Here's a proof of concept:

from rdkit import Chem

def read_record(fh):
    lines = []
    for line in fh:
        lines.append(line)
        if line.rstrip() == '$$$$':
            return ''.join(lines)

def read_records(fh):
    while True:
        rec = read_record(fh)
        if rec is None:
            return
        yield rec

sup = Chem.SDMolSupplier()
with open('x.sdf') as fh:
    for rec in read_records(fh):
        sup.SetData(rec)
        mol = next(sup)
        if mol is None:
            print("Bad record:\n", rec)
            continue
        print(mol.GetPropsAsDict())

I worry that this is not strictly correct, because what if the value of a 
property happens to be "$$$$"? But apparently RDKit's own SDMolSupplier is also 
confused by this (or maybe such values are forbidden by the file format and/or 
there's some escape mechanism? I haven't checked), so I don't feel nearly as 
bad about that.

Ivan

On Wed, Apr 13, 2022 at 4:29 PM Giovanni Tricarico 
<giovanni.tricar...@glpg.com<mailto:giovanni.tricar...@glpg.com>> wrote:
Hello,
I am using rdkit to read data from SD files.
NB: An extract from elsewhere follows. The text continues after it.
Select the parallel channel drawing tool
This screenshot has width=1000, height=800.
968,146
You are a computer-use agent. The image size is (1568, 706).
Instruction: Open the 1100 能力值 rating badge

My goal is to extract both the molecules and their associated properties (which 
for our purposes are separate entities) from the SDF.
[For 100% clarity: by 'properties' I don't mean calculated properties or atom 
or bond properties, but the text properties that were saved in the SDF with 
each molecule, i.e. those that you get when you do mol.GetPropsAsDict() ].
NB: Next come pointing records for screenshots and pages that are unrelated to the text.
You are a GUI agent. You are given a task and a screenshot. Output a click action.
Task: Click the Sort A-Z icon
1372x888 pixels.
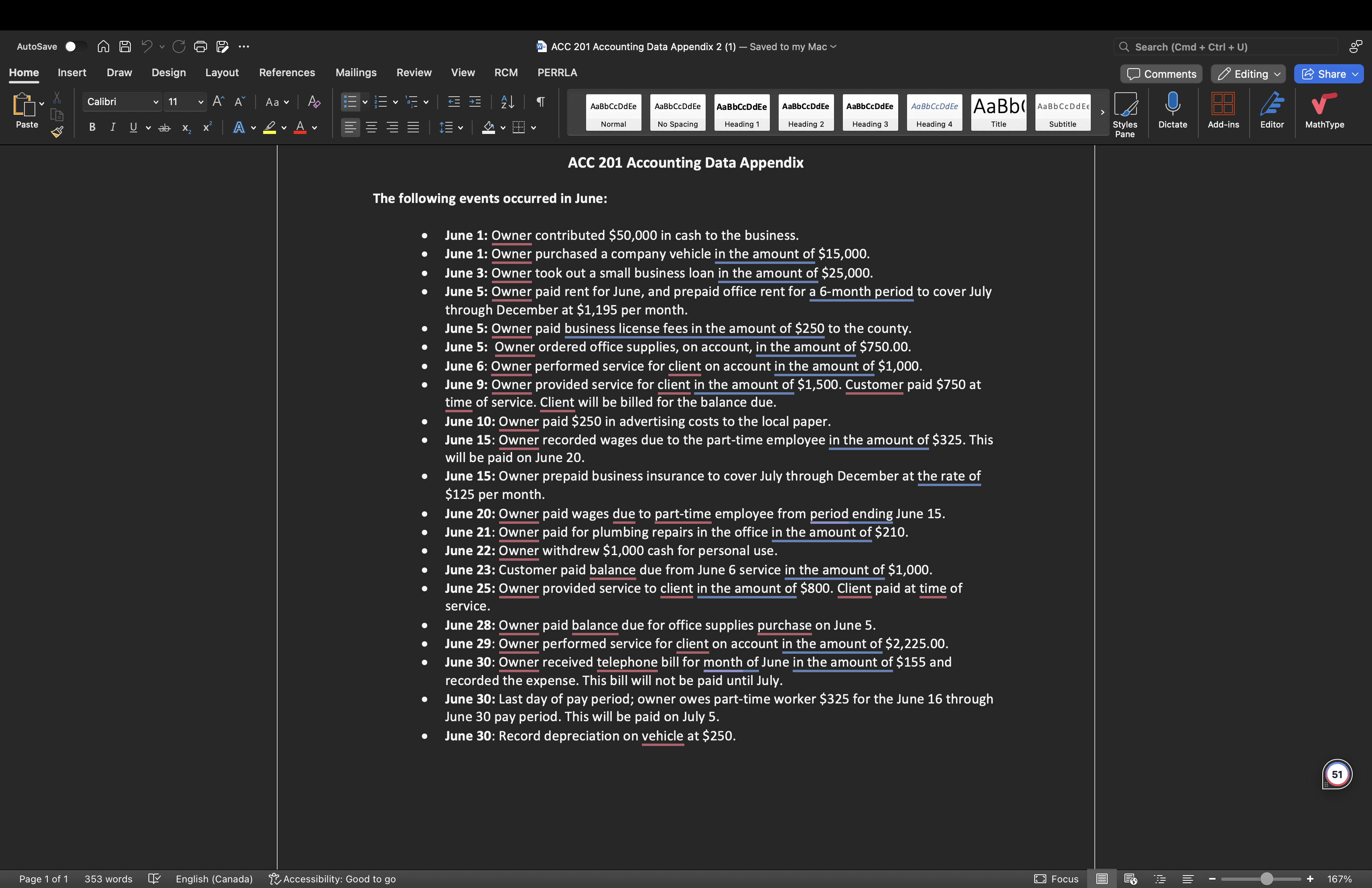[507, 102]
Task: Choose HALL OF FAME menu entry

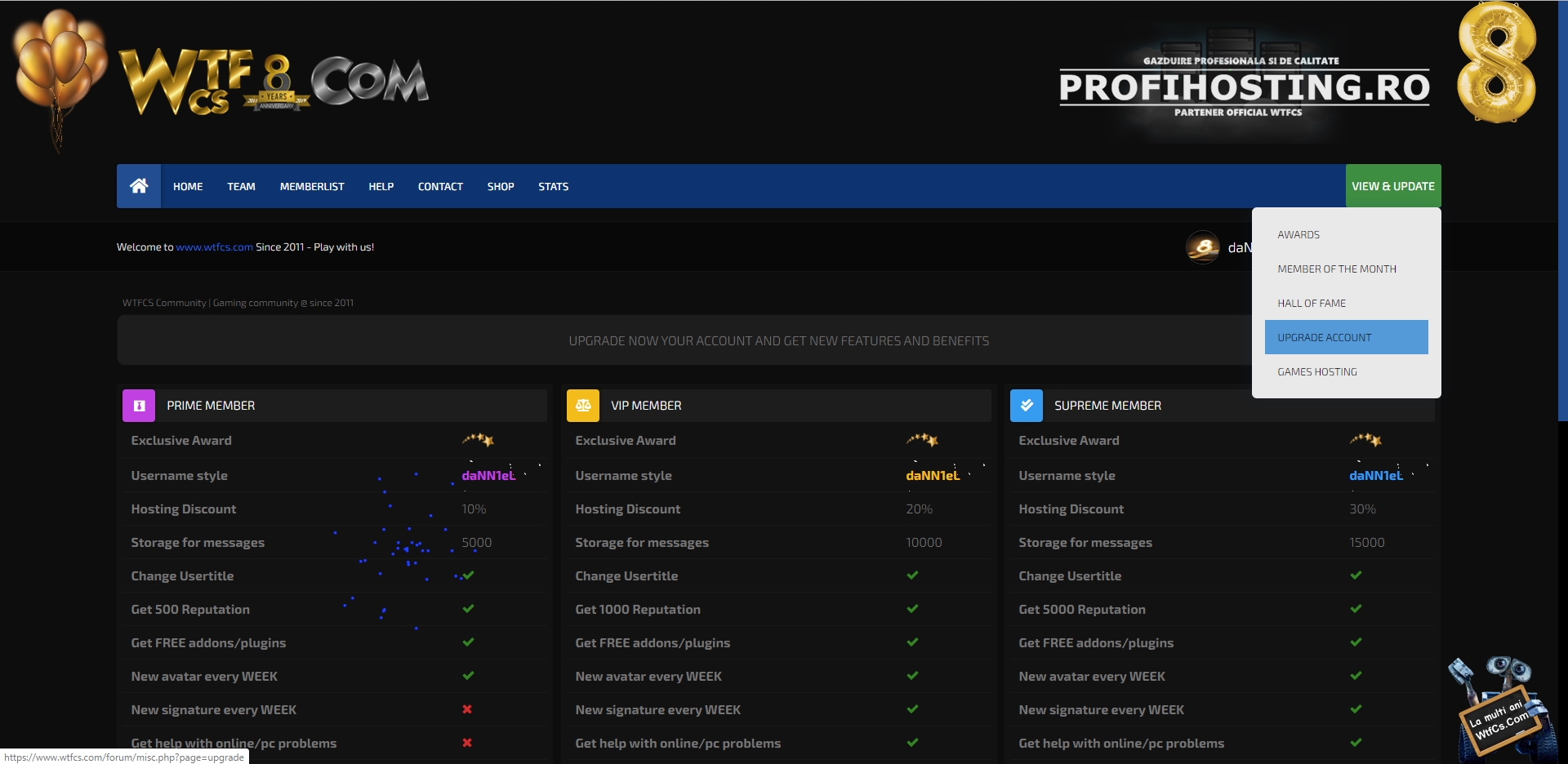Action: pyautogui.click(x=1312, y=303)
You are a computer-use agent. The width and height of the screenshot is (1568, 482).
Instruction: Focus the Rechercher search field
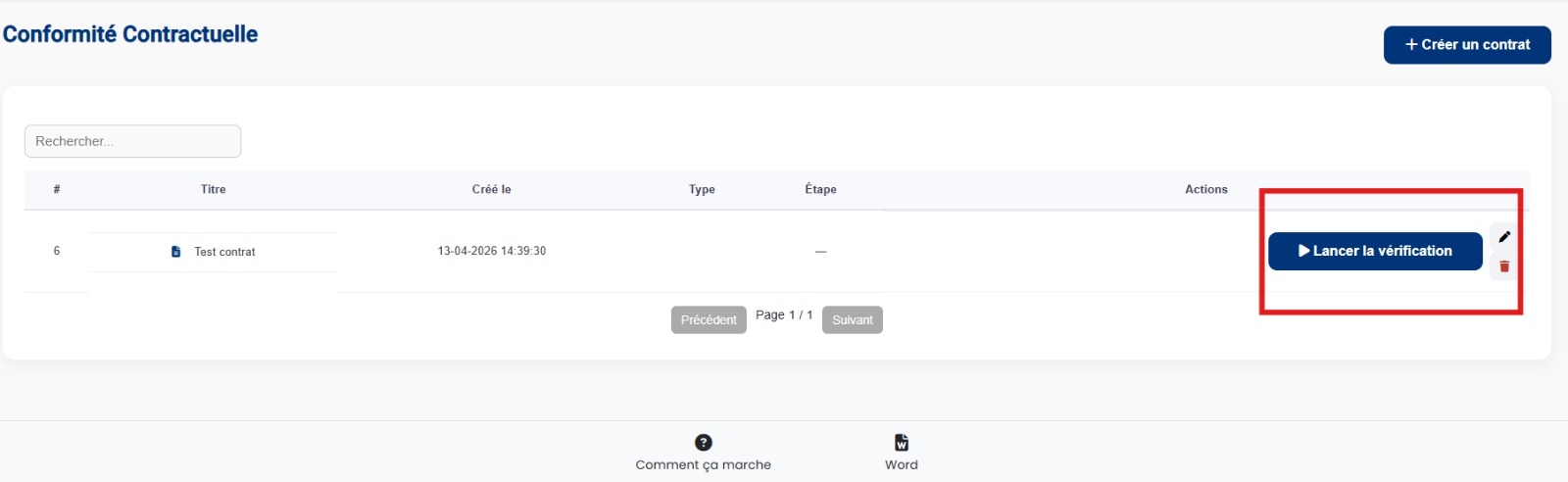132,141
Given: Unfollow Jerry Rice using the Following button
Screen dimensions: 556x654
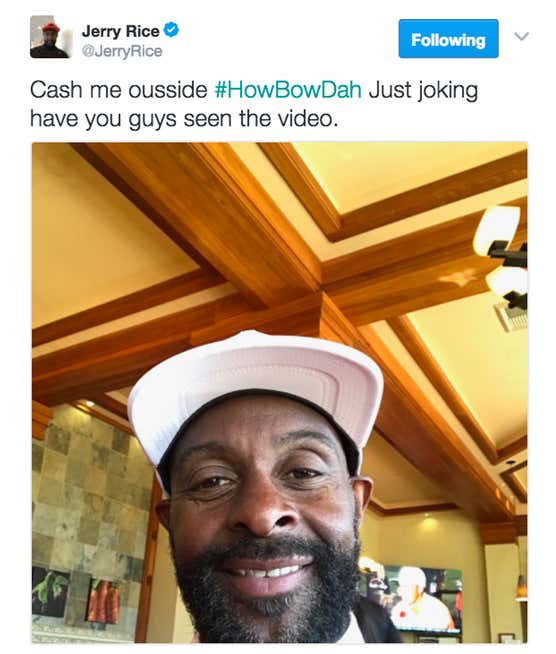Looking at the screenshot, I should pyautogui.click(x=448, y=39).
After several tests I found that Chem.ForwardSDMolSupplier does what I need.

But there is an issue.
When Chem.ForwardSDMolSupplier decides that a molecule is not OK, i.e. when it 
says it is None, the SDF record is lost:
I cannot access its Props; I cannot save the failed SDF record for later 
inspection.
[Or at least, I don't know how to do it, hence this question].
At most I can collect the indices of the records that fail.
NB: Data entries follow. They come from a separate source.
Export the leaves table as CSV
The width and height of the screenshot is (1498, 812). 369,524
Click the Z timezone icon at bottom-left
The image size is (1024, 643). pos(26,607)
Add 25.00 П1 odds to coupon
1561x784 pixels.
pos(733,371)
> Would anyone be able to suggest how to save to a text file (which an SDF 
> essentially already is) the SDF records for which Chem.ForwardSDMolSupplier 
> returns a None?
> Even better, could the properties associated to the failed molecules be read 
> independently? In theory the properties are in a separate part of the CTAB, 
> so even when the atoms, bonds, etc. have a problem, the properties might 
> still be OK.

(Note: PandasTools.LoadSDF gives the same issue, it does not even store in the 
DataFrame the records for which the molecule is None, and in any case it cannot 
be used with the kind of SDF's I am handling, as it uses an enormous amount of 
memory for the molecules - hence the decision to use Chem.ForwardSDMolSupplier 
and pickle the molecules as soon as they are read).